Verisign Fesses Up About 2010 Hack Attacks
Verisign has alarmed the online security industry with its reluctant disclosure of repeated hack attacks on its network in 2010.
The infrastructure company supports key servers of the Internet's backbone, serving as Top Level Domain host for .com, .org and .gov.
That it was repeatedly penetrated in 2010 was first quietly disclosed in a Securities and Exchange Commission filing in October 2011. This week, as furor over the revelation hit critical mass, the company issued a statement acknowledging the attacks.
Verisign said that its nonproduction corporate network was penetrated, but that it has thoroughly analyzed the attacks and does not believe the operational integrity of the Domain Name System was compromised.
Verisign also pointed to a number of security mechanisms deployed in its network, claiming they ensure the integrity of the zone files it publishes.
"In 2005, Verisign engineered real-time validation systems that were designed to detect and mitigate both internal and external attacks that might attempt to compromise the integrity of the DNS," it said in its statement.
The DNS zone files are protected by a series of integrity checks including real-time monitoring and validation, it also said.
Verisign did not respond to our request to comment for this story.
Not Enough Information
Despite Verisign's reassurances, there is not enough information available to decide whether the breaches caused real damage or not, according to Graham Cluley, senior technology consultant with Sophos.
"We simply don't know what data might have been taken from Verisign," he told the E-Commerce Times.
What is most disturbing is the revelation that even though the hacks were discovered in 2010, senior management didn't learn of them until September 2011, he said.
"Clearly, proper processes need to be put in place to inform bosses about hacks rather than sweep them under the carpet," Cluley said. "Other firms might be wise to put in place systems to ensure that any security breach is properly documented and brought to senior managers' attention."
Indeed, while details about what data was compromised are desperately needed, how Verisign conducted itself should also be a focus, said Robert Siciliano, a consultant and identity theft expert.
Of greatest concern is "the lack of transparency and delayed notification," he told the E-Commerce Times.
Based on the information available, Siciliano is not willing to conclude that the attacks did not compromise security.
"From the little details we have, the nature of these attacks could affect the entire Domain Name System, which messes with the integrity of the whole Internet," he said, "but based on new reports, it seems even Verisign doesn't seem to equivocally know.
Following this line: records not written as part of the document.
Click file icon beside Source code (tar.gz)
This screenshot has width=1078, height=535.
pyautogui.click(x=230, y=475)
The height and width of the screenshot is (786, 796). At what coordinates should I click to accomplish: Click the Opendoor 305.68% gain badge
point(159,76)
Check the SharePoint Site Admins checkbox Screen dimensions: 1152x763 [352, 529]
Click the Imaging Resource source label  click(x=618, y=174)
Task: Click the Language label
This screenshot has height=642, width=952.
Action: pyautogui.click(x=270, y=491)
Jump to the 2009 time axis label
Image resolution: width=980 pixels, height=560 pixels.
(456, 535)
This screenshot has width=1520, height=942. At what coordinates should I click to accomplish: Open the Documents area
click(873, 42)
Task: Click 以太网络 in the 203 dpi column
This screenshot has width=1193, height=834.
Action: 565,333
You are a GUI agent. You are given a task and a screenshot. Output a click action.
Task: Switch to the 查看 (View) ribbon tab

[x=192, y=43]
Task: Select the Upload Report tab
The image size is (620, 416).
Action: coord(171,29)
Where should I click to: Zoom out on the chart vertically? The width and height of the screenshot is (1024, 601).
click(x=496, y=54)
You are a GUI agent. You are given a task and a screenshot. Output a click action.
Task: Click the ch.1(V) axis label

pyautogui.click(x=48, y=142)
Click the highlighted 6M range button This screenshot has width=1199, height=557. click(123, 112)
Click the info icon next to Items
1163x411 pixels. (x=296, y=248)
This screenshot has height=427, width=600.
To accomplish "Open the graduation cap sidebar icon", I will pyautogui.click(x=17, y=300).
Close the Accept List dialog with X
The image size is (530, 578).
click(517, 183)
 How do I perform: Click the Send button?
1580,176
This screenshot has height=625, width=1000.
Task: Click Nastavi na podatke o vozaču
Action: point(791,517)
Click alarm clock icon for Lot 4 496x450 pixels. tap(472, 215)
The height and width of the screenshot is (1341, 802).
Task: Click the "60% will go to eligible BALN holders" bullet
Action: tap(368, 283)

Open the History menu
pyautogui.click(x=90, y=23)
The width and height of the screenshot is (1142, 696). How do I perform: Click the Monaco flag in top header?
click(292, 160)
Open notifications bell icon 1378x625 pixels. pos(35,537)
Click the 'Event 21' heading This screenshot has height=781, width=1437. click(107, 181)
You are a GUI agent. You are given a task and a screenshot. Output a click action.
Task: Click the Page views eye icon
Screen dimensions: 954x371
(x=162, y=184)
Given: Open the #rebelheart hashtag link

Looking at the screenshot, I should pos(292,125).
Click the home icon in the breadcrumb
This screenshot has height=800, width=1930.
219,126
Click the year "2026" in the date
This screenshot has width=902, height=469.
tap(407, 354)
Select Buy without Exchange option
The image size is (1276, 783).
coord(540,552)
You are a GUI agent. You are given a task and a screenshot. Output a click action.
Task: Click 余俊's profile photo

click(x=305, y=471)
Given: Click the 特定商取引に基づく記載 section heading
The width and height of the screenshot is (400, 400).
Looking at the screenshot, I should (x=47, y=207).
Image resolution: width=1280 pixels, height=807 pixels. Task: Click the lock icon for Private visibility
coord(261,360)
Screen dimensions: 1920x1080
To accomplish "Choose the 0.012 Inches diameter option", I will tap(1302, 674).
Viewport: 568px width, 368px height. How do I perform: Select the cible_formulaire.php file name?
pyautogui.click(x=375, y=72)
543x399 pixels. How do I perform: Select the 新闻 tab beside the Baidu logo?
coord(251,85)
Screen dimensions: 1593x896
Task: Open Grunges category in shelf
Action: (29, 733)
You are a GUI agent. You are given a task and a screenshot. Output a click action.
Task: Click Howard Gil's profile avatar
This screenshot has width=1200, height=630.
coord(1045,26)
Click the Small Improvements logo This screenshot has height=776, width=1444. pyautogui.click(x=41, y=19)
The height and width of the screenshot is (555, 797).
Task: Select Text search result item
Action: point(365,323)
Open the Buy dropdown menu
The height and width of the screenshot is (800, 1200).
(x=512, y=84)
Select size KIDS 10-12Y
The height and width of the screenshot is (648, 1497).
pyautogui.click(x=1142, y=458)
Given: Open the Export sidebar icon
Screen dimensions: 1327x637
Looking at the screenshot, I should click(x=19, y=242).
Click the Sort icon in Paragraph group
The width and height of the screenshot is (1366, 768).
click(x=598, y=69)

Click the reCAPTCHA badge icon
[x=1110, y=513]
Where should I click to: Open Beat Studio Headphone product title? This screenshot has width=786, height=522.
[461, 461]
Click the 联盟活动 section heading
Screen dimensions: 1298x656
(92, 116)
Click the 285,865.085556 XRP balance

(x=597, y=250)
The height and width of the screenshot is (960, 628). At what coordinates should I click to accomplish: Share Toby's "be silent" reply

That's concerning."
Don't Worry, It Happens Often
On the other hand, attacks on Verisign's network are expected and probably happen often -- and there's no reason to think that puts every Internet user at risk, said John Viega, executive vice president of product and engineering at Perimeter E-Security.
"First, Verisign follows WebTrust operating guidelines, which means that the proverbial keys to the kingdom are not generally available over the Internet, or over local networks. It's all kept in a 'clean room,'" he told the E-Commerce Times.
"Second, those keys are stored in hardware modules that cannot be retrieved, even if the computer with the hardware installed is compromised," Viega noted.
The bottom line is that there just isn't sufficient information about the breach to form any judgment about what may have been exposed or how, said Neil Roiter, research director at Corero Network Security.
It's natural to raise concerns because of Verisign's critical responsibility, he told the E-Commerce Times, but the company's statement that it does not believe the root servers supporting DNS were impacted is somewhat reassuring.
Verisign is well aware that "a successful attack against the DNS infrastructure could have very serious global consequence, enabling attackers to bring down websites or redirect Web users to sites of their choosing," he said.
"In order to reassure users of the existence of a true authentication process," he said, "an organization such as the National Strategies for Trusted Identities in Cyber Space must be brought in to confirm entities are who and what they claim to be."